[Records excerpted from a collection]
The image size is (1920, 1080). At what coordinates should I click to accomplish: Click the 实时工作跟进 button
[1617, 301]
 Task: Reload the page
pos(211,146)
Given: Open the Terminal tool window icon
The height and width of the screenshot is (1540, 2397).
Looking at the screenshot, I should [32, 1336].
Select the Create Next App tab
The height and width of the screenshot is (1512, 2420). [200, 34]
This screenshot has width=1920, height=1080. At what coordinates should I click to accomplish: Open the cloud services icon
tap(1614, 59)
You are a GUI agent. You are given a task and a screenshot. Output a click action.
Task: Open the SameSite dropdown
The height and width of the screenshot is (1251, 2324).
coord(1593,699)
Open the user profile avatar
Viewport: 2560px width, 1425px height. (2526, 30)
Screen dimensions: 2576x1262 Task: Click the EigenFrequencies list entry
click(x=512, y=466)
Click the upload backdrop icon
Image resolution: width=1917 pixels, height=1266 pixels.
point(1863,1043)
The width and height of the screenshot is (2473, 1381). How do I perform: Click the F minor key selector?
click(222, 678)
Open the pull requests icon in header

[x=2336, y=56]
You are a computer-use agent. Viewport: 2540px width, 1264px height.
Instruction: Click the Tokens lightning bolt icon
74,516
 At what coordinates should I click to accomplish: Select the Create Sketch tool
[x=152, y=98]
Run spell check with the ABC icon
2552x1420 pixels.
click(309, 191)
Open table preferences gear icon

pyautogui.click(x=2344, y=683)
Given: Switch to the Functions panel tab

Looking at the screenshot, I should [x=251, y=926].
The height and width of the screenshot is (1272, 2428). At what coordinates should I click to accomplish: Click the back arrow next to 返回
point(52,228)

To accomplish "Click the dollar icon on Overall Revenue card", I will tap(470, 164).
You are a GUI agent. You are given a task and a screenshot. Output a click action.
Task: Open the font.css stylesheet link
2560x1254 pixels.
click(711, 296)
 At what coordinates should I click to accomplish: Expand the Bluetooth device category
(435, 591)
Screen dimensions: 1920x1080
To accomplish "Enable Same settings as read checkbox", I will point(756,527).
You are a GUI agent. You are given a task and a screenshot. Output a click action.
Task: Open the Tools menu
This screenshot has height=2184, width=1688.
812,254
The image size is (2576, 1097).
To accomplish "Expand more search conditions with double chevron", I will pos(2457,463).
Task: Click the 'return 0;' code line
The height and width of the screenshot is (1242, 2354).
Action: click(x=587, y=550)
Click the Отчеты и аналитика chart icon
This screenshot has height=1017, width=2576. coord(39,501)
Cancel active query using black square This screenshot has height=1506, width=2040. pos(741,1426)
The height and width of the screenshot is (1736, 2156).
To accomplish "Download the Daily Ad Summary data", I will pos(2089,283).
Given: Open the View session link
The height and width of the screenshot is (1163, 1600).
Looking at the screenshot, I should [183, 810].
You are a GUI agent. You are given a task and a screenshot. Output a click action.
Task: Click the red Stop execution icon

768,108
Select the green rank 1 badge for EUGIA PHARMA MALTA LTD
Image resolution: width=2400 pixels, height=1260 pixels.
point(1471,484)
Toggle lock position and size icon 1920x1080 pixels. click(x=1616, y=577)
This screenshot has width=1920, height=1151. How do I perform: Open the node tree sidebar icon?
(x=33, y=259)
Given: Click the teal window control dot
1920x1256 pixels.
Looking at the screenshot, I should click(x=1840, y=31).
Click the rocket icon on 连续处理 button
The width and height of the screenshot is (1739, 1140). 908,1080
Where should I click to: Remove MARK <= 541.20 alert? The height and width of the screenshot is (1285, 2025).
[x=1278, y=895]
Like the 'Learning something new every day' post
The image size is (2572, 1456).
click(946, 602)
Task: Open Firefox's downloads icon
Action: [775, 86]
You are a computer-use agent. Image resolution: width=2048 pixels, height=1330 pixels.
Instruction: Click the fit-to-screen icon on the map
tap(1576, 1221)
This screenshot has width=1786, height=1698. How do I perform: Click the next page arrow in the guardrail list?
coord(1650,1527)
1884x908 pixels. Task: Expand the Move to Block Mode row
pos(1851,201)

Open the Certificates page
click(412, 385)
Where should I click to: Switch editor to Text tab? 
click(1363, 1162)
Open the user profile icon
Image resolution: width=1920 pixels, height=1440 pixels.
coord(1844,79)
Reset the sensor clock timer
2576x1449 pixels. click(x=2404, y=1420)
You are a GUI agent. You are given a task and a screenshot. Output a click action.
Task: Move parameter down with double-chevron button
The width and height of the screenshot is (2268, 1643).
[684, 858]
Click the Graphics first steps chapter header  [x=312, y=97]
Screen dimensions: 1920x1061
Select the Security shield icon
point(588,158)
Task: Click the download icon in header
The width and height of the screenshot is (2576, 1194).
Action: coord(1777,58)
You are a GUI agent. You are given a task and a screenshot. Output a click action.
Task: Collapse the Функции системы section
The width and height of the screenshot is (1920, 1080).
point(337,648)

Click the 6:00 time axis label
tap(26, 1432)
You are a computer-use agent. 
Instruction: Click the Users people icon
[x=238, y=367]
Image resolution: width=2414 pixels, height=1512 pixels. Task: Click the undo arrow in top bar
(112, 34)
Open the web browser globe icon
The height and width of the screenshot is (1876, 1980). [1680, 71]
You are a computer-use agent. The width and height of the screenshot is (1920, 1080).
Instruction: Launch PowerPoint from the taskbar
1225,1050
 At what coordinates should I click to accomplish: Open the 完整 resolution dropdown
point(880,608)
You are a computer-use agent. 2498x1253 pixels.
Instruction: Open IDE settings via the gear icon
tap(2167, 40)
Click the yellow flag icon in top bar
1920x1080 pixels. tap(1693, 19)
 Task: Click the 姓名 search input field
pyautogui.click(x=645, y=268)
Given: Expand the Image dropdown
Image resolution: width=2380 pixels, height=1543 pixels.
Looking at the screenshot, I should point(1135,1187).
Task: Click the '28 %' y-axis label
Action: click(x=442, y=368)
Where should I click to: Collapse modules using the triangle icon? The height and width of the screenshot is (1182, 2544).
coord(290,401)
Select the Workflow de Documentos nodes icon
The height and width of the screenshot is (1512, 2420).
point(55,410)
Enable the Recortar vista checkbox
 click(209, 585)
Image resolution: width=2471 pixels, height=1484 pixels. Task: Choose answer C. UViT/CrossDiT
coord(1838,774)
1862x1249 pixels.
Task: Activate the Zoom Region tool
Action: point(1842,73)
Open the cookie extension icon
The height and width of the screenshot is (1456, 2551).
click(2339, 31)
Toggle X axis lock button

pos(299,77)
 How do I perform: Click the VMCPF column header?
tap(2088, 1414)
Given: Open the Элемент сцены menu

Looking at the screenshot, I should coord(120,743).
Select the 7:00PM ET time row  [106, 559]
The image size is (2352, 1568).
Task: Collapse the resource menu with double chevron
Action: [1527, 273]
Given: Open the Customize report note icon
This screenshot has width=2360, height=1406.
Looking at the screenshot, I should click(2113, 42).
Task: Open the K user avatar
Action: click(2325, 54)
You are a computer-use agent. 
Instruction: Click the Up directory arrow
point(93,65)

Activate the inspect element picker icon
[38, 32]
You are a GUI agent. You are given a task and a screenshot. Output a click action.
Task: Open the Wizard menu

**THE PROBLEM:** Whenever a line in the entries above includes the word "will", pull that line out.

**WRITTEN RESPONSE:**
To accomplish "Click the dollar icon on Overall Revenue card", I will tap(470, 164).
To accomplish "Enable Same settings as read checkbox", I will point(756,527).
To accomplish "Expand more search conditions with double chevron", I will pos(2457,463).
To accomplish "Download the Daily Ad Summary data", I will pos(2089,283).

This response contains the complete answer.